En tant que voyagiste, vous voulez être rentable et promouvoir le tourisme à grande échelle, mais comment faire tout en étant sensible aux préoccupations environnementales, comme celles de Venise ?
« Vous devez soutenir les communautés et la culture sur le long terme. Rien n’est plus important pour nous, voyagistes, que la santé et le bien-être à long terme des communautés et des destinations. Il y a tant de gens dans de nombreux endroits, y compris à Venise, qui sont vulnérables à toute activité commerciale, ce qui nuit à l’expérience globale de Venise. »
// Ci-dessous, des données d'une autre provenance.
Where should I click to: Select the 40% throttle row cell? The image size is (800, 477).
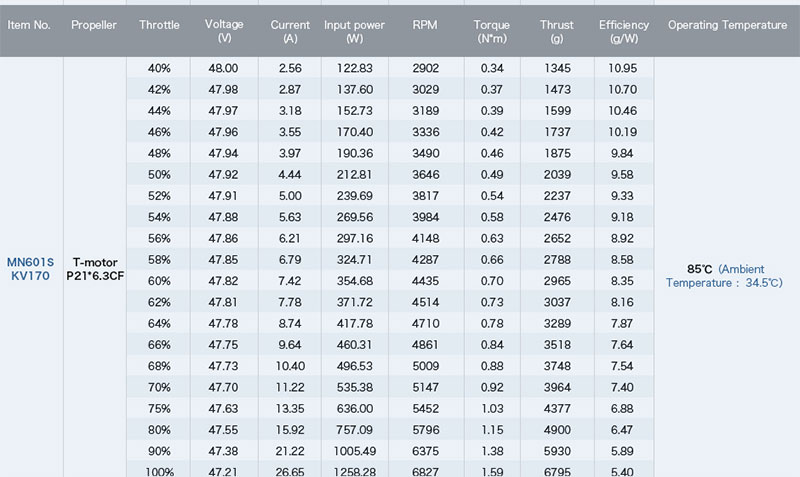tap(159, 67)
« Le tourisme ne peut pas être illimité et le problème que nous avons dans l’industrie du tourisme est que nous sommes constamment en train de pousser à la croissance. Mais nous avons une quantité limitée d’actifs et de ressources. Ces entreprises ne peuvent pas continuer à pousser la croissance, qu’elles essaient de fournir des chiffres aux actionnaires ou de construire des stations et des capacités sans fin. En fin de compte, ce n’est pas bon pour le client non plus, car cela banalise l’expérience. »
Avec tout ce qui est fait par les destinations pour freiner le tourisme de masse, qu’il s’agisse de la mise en place de permis, de droits d’entrée ou d’horaires d’entrée, on peut dire que ces mesures préventives sont en fait contre-productives dans la mesure où elles augmentent la demande et créent une frénésie de réservation. Êtes-vous d’accord ?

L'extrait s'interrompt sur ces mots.